With manual application, the trick is to apply as much grease as possible without causing harm due to over-greasing, thereby maximizing the relubrication interval. While this is fine for most grease-lubricated components, there are many applications that may benefit from more frequent application or could be harmed by large application volumes.
Of course, you could choose to simply lubricate these components very frequently, but the associated labor cost would likely make the option of automatic lubricators attractive.
To accurately determine which lubricated components would be good candidates for automatic applicators, you must understand the factors that cause a need for frequent relubrication, such as excessive temperature, high speeds and contamination.
Figure 1. A Simple Comparison Between Manual and Automated Lubrication
Temperature is a perfect example. In high-temperature applications, such as those commonly found in steel mills, some bearings may need to be lubricated every day or even every few hours. While this is an extreme example, it's easy to see that it would require a veritable army of technicians to perform manual relubrication on hundreds of bearings every day, thus making automatic application the preferred method.
Some high-speed applications not only require frequent application, but they also may be damaged by the addition of large volumes of grease, causing overheating or skidding of bearing elements. In many cases, the largest contributing factor to grease reapplication requirements is contamination.
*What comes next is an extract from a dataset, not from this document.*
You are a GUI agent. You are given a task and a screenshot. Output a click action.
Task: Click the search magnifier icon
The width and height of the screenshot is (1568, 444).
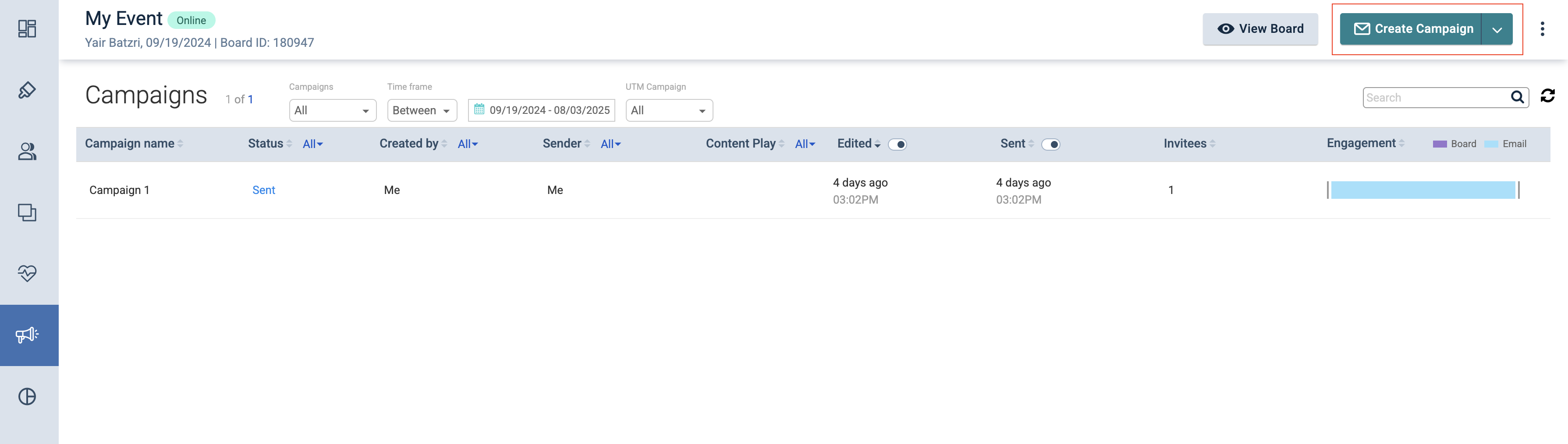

Any application can require very frequent application when contamination is severe, regardless of other factors. These are just some of the primary factors to consider; there may be others such as inaccessibility and limited manpower for lubrication activities.
For systems with many lubrication points, such as the steel mill example, centralized automatic systems are often ideal. But for many others, including systems with just a few lube points or with long distances separating the lube points, single-point lubricators offer many of the same benefits at a small fraction of the cost.
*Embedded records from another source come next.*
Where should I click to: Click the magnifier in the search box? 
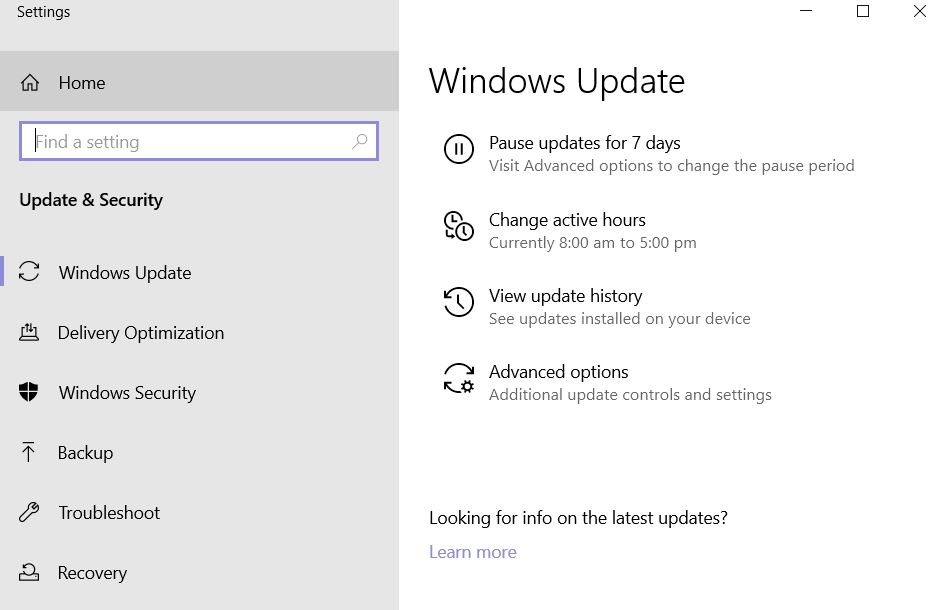[x=360, y=142]
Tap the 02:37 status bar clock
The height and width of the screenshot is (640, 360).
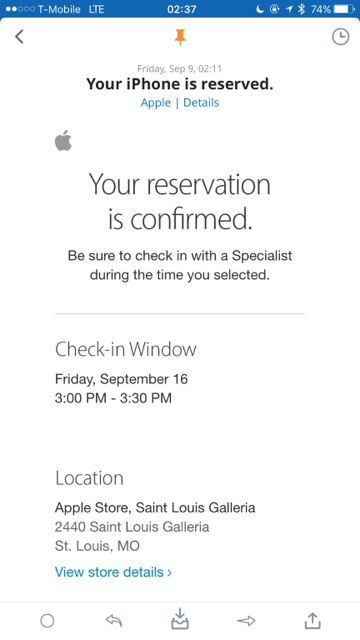[181, 9]
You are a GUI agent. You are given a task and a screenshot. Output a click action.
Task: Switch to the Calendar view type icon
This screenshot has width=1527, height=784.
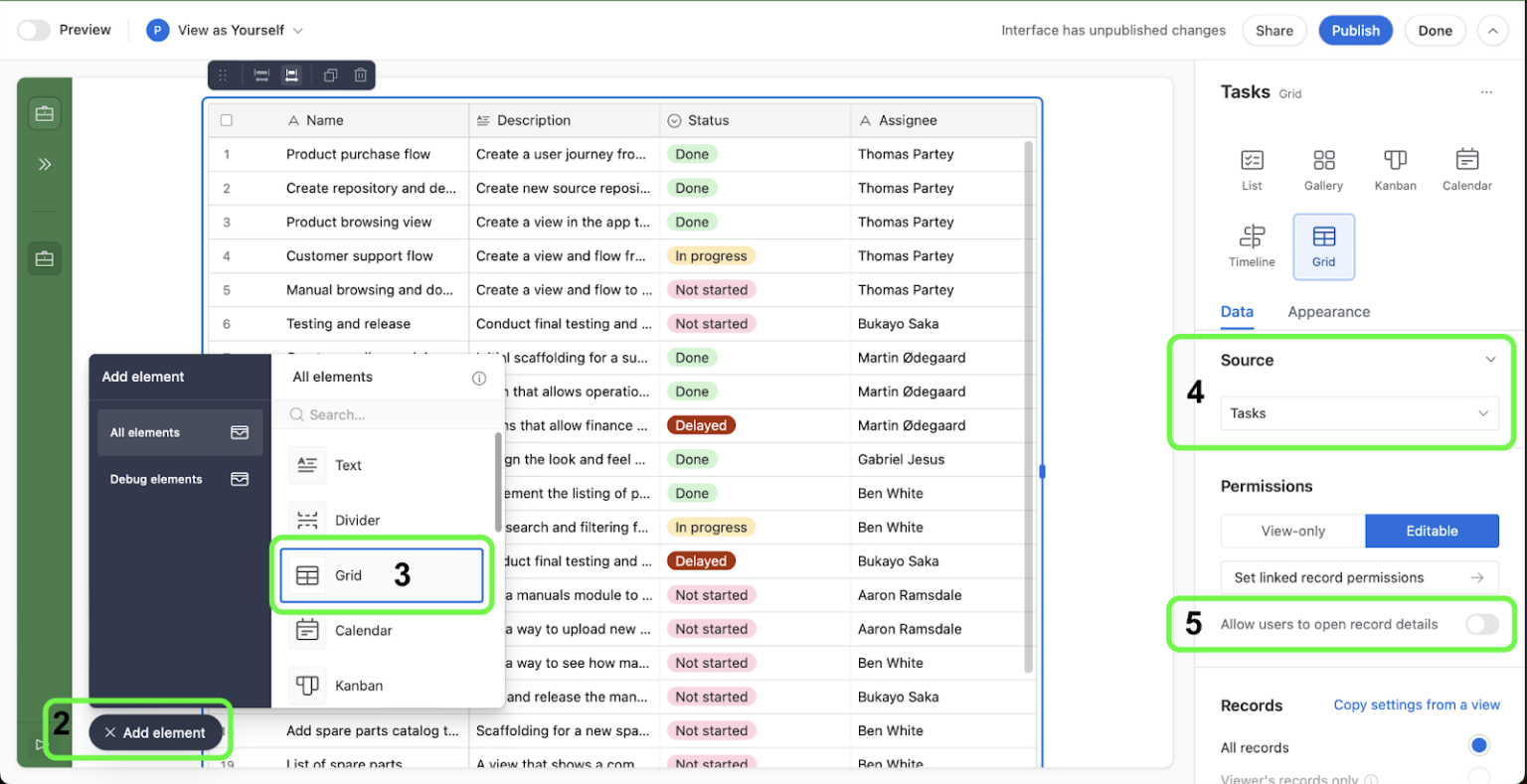pyautogui.click(x=1466, y=169)
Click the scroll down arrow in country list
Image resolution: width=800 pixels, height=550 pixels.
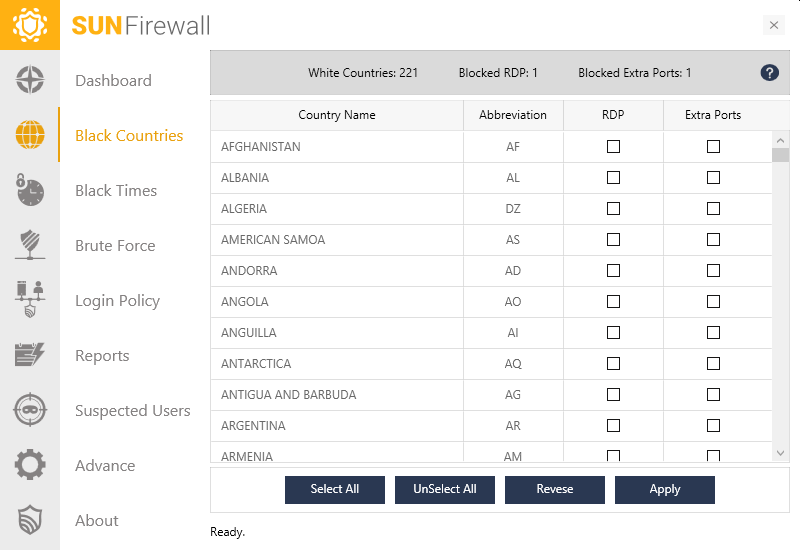[x=781, y=453]
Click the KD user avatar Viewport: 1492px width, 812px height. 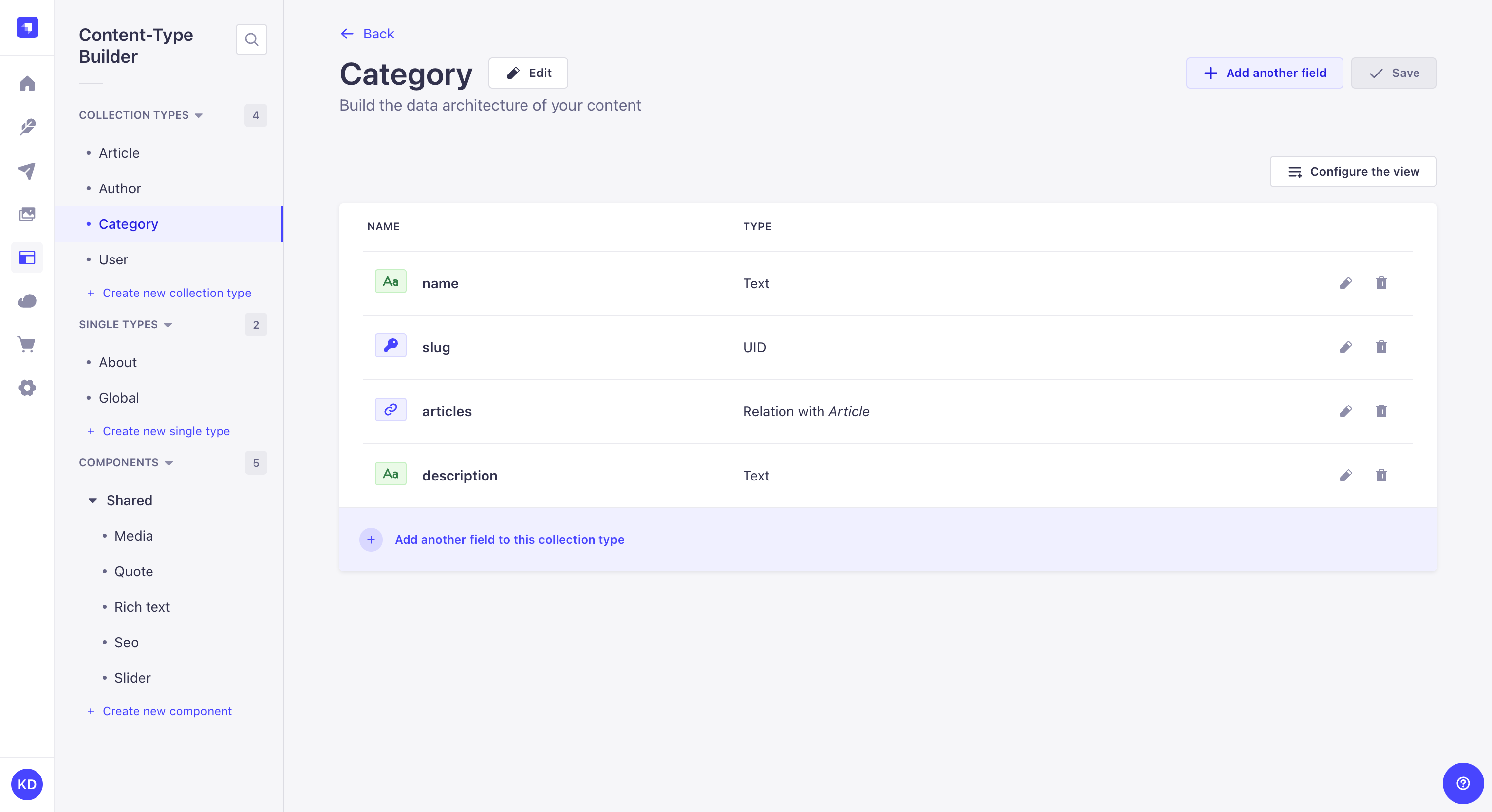[27, 783]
Consider an incline conveyor with bearings that require frequent lubrication due to contamination ingression. In such an application, a centralized system would require extensive plumbing to lubricate only a few points, making single-point applicators a great fit.
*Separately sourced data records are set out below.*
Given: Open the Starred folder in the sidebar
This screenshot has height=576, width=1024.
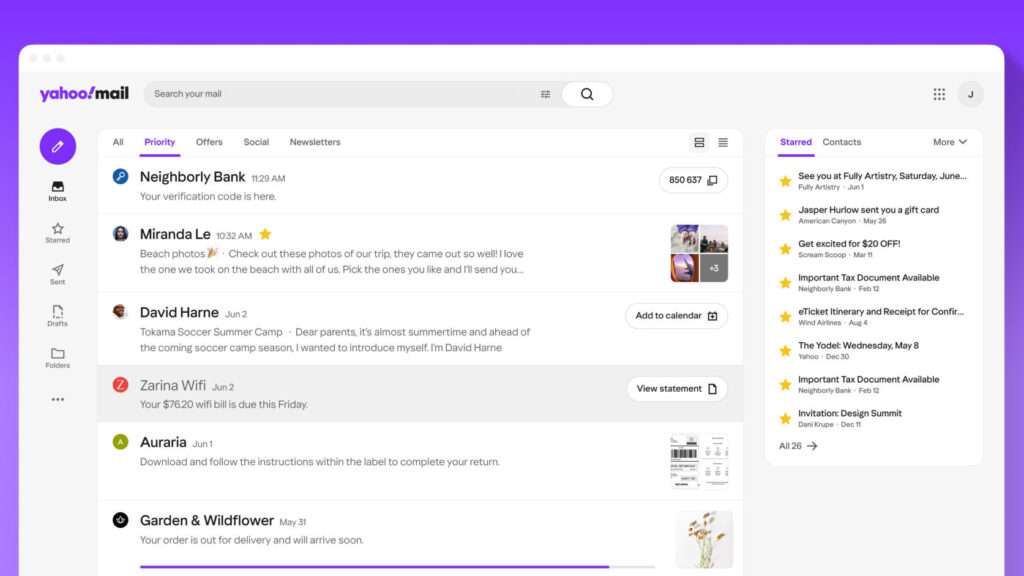Looking at the screenshot, I should (x=57, y=233).
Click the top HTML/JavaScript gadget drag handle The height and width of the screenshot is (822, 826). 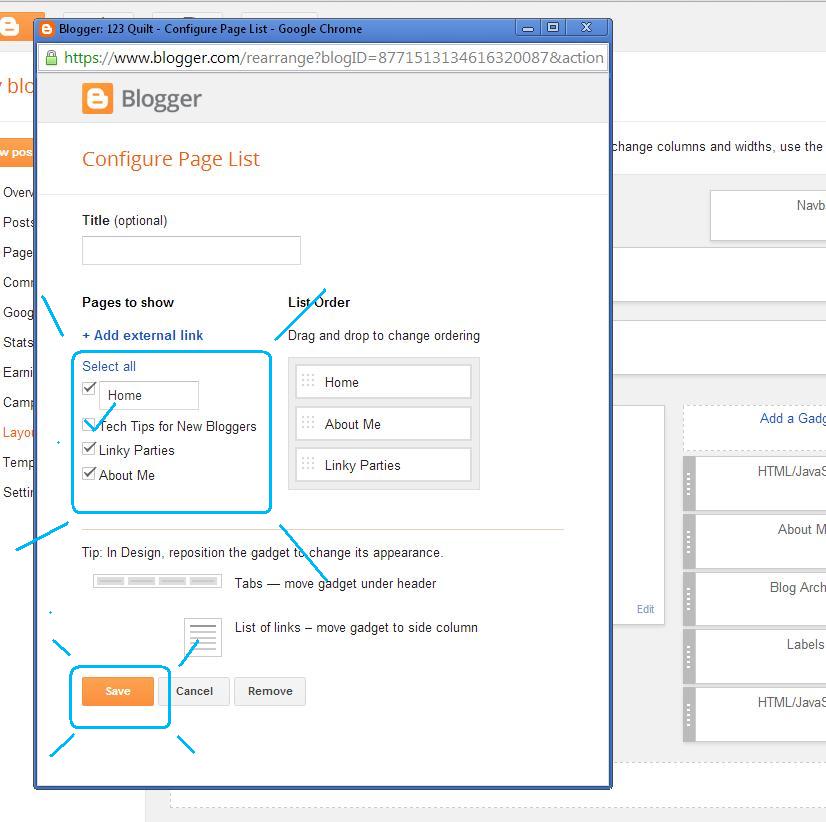pyautogui.click(x=691, y=483)
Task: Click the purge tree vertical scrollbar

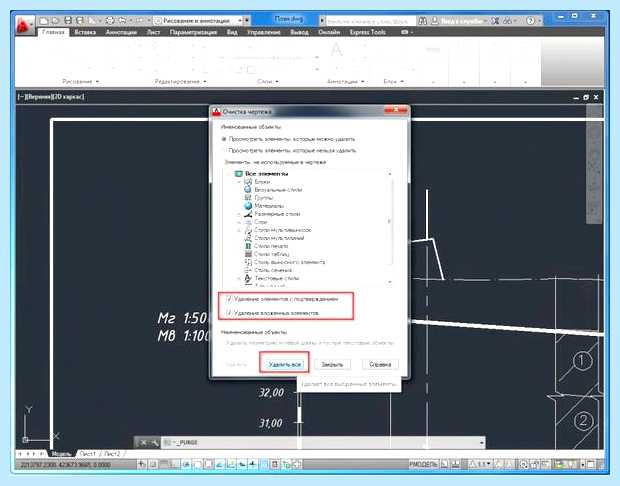Action: (x=390, y=227)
Grease-lubricated pump bearings, fan bearings and grease-lubricated packing seals are all good examples where such devices would likely provide significant value.
There are several issues to keep in mind when using single-point lubricators that may lead to improper grease application. These issues include insufficient pressure to deliver the grease, improper dispense rates and probably the biggest issue of all - a failure to properly inspect the device for proper operation.
The issue of insufficient pressure isn't a problem with the applicator, but rather a problem with selection. Depending on the delivery method, some of these devices only generate approximately 50 to 75 psi. It is important to ensure that the system pressure will be sufficient for a given application and installation method.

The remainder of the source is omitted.